18638282. ORDERING SECURITY INCIDENTS USING ALERT DIVERSITY simplified abstract (Microsoft Technology Licensing, LLC)

From WikiPatents

ORDERING SECURITY INCIDENTS USING ALERT DIVERSITY

Organization Name

Microsoft Technology Licensing, LLC

Inventor(s)

Anna Swanson Bertiger of Seattle WA (US)

Michael Steven Flowers of Kent WA (US)

ORDERING SECURITY INCIDENTS USING ALERT DIVERSITY - A simplified explanation of the abstract

This abstract first appeared for US patent application 18638282 titled 'ORDERING SECURITY INCIDENTS USING ALERT DIVERSITY

Simplified Explanation: The patent application describes a method for ranking security incidents in a computer network based on a diversity metric calculated from attribute values associated with security alerts.
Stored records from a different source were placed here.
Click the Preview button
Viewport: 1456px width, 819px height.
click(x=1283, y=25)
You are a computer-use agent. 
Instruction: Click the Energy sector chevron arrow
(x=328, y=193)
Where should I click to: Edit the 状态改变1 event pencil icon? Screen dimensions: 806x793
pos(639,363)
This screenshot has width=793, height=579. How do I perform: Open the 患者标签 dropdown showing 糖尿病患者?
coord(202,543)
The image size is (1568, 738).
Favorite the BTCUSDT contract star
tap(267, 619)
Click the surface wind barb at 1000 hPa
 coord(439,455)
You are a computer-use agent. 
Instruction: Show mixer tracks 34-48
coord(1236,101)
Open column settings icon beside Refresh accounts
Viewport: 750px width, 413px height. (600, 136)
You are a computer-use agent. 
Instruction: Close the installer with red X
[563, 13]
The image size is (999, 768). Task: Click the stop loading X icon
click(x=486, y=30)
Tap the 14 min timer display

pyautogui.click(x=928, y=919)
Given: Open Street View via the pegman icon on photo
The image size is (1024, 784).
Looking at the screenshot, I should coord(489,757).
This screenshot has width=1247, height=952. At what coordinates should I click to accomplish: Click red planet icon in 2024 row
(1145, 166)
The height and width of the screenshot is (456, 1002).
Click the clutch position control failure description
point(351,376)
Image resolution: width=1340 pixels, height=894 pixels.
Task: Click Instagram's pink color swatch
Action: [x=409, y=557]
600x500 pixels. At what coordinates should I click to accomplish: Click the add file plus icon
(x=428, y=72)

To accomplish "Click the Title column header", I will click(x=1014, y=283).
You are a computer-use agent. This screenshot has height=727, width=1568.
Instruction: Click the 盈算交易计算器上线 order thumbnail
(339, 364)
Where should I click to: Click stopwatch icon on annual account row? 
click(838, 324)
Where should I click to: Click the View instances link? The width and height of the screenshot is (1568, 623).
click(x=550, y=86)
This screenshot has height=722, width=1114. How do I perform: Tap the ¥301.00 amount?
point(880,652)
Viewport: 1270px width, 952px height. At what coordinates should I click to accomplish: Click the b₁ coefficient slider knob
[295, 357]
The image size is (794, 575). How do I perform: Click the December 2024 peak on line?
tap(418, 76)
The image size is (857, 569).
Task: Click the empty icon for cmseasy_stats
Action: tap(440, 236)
  • Security incidents are ranked based on values of a diversity metric computed from attribute values of security alerts.
  • Attribute-specific sub-metrics are determined for each incident and combined to calculate the overall diversity metric.
  • The ranking of security incidents can trigger automated mitigating actions or be communicated to a security administrator.

Key Features and Innovation:

  • Ranking security incidents based on a diversity metric calculated from attribute values.
  • Combining attribute-specific sub-metrics to determine the overall diversity metric.
  • Automated mitigation actions triggered based on the ranking of security incidents.

Potential Applications: This technology can be applied in various industries such as cybersecurity, network monitoring, and threat detection systems.

Problems Solved:

  • Efficient ranking of security incidents in a computer network.
  • Prioritizing security alerts based on a diversity metric.
  • Enhancing the response to security threats in real-time.

Benefits:

  • Improved security incident management.
  • Enhanced threat detection capabilities.
  • Automation of security incident response.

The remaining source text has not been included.